START Extracted information
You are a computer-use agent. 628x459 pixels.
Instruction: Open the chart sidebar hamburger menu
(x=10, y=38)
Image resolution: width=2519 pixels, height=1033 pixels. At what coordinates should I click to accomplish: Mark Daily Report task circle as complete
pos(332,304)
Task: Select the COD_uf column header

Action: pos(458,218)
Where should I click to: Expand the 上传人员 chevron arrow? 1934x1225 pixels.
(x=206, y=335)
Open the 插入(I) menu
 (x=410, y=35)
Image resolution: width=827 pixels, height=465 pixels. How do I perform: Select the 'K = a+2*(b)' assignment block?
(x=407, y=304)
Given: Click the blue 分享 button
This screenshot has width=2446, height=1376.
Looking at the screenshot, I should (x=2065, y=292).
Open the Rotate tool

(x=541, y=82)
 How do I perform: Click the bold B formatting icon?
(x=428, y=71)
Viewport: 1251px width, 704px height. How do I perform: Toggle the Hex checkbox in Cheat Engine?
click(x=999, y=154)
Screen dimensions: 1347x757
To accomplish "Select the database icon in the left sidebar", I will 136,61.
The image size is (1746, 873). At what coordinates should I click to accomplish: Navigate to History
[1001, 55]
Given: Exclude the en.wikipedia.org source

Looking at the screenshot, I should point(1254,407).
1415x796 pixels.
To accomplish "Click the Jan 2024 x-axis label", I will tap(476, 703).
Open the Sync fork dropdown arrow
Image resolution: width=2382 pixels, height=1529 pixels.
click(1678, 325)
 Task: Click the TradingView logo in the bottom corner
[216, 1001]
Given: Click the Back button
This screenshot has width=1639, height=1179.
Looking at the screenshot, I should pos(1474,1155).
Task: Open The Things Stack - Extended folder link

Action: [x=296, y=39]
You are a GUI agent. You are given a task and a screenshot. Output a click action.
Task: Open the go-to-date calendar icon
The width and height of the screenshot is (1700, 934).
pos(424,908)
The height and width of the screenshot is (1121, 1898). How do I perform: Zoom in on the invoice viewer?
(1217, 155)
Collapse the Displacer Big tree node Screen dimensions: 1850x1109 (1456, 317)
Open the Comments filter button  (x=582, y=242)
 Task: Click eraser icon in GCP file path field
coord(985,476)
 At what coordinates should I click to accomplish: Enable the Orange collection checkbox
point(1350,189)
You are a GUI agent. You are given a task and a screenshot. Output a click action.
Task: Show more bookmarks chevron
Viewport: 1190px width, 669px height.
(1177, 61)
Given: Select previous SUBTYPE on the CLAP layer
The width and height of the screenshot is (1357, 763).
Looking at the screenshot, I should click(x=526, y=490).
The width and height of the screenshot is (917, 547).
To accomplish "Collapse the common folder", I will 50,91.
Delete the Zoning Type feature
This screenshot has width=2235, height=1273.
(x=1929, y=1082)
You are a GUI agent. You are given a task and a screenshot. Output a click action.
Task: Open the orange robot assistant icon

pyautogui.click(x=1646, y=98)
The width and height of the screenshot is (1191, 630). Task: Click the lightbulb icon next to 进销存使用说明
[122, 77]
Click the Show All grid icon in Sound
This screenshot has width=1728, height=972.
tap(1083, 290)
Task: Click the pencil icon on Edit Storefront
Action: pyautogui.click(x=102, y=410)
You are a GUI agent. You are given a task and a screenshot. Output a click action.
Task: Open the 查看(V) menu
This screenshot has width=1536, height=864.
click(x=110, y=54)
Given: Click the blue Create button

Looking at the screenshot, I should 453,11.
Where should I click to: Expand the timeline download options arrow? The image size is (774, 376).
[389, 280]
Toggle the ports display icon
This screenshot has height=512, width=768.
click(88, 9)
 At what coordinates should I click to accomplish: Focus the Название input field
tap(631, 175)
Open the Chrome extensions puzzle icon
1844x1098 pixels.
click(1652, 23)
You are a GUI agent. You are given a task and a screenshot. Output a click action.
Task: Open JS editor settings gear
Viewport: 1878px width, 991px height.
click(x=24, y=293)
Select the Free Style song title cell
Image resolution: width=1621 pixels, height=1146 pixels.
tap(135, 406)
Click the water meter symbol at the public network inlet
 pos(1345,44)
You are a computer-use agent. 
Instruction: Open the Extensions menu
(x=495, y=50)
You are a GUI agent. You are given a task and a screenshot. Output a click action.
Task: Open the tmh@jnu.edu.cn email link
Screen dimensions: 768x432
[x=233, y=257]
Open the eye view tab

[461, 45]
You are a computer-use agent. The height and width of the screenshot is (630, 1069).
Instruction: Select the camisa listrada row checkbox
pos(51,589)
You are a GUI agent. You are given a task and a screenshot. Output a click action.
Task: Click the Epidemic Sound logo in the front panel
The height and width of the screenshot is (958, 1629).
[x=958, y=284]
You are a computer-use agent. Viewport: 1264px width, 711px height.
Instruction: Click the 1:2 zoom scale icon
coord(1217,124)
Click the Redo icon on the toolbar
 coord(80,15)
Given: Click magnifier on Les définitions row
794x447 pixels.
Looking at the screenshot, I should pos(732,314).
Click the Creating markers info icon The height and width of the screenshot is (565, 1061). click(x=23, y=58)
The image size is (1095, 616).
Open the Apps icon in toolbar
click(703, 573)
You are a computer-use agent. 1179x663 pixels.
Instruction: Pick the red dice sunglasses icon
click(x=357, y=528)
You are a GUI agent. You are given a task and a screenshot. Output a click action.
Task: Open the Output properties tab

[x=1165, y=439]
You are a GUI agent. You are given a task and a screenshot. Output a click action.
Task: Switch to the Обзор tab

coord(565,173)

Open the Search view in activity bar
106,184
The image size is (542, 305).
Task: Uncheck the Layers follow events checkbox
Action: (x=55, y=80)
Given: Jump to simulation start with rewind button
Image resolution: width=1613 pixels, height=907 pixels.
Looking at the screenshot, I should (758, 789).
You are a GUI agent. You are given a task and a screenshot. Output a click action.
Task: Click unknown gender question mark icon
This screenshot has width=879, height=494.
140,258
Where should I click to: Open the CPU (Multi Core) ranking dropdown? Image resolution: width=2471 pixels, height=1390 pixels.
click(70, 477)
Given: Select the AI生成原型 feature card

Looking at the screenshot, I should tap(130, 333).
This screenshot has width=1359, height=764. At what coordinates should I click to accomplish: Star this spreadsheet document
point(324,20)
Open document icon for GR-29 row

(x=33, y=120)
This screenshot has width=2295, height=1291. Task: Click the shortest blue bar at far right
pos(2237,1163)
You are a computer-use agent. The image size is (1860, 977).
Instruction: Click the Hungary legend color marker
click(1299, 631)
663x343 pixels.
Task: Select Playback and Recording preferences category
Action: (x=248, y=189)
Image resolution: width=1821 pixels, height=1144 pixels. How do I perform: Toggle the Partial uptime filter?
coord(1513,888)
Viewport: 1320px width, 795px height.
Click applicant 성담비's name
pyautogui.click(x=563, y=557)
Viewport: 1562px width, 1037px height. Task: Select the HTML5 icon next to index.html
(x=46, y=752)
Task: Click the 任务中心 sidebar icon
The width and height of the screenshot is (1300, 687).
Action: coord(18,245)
END Extracted information
■ **To do**
Each line that includes the word "Show" counts once; report how many such lines the entries have, and nothing else.

■ **Expected answer**
2